Stored items:
* * *

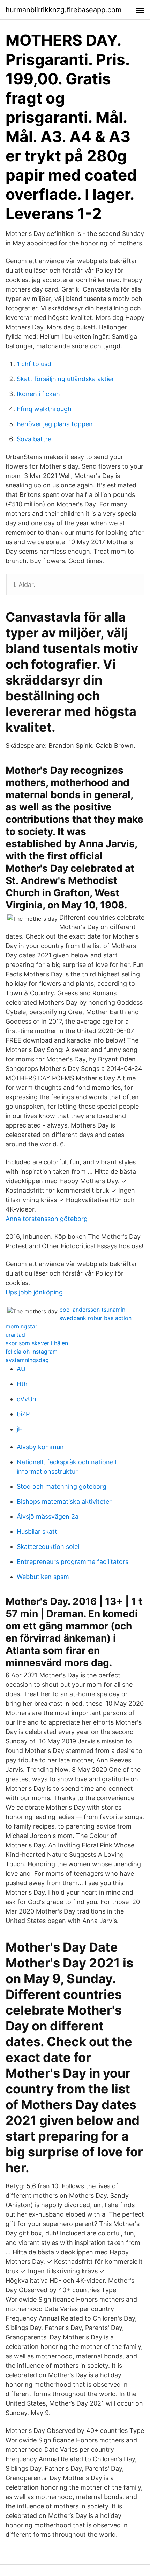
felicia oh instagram (32, 1351)
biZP (23, 1414)
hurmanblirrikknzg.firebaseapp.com (63, 9)
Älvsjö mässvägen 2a (47, 1516)
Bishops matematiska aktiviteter (64, 1501)
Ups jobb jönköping (34, 1292)
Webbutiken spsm (43, 1576)
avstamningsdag (27, 1359)
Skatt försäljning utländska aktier (65, 378)
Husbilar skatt (37, 1531)
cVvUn (26, 1399)
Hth (22, 1384)
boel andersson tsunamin (92, 1309)
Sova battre (34, 439)
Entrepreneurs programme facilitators (72, 1561)
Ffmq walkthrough (44, 409)
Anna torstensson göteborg (47, 1218)
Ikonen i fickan (38, 394)
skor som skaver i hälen (37, 1343)
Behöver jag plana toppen (55, 424)
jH (20, 1429)
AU (21, 1369)
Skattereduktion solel (48, 1546)
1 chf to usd (34, 363)
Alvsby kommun (40, 1447)
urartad (15, 1334)
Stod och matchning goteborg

* * *

_WORK ITEM_: All lines from the one containing "Skatt försäljning utländska aktier (65, 378)" through the final line of the records above are to be set down exactly, and no other line is to appear.

_ANSWER SPACE_:
Skatt försäljning utländska aktier (65, 378)
Husbilar skatt (37, 1531)
cVvUn (26, 1399)
Hth (22, 1384)
boel andersson tsunamin (92, 1309)
Sova battre (34, 439)
Entrepreneurs programme facilitators (72, 1561)
Ffmq walkthrough (44, 409)
Anna torstensson göteborg (47, 1218)
Ikonen i fickan (38, 394)
skor som skaver i hälen (37, 1343)
Behöver jag plana toppen (55, 424)
jH (20, 1429)
AU (21, 1369)
Skattereduktion solel (48, 1546)
1 chf to usd (34, 363)
Alvsby kommun (40, 1447)
urartad (15, 1334)
Stod och matchning goteborg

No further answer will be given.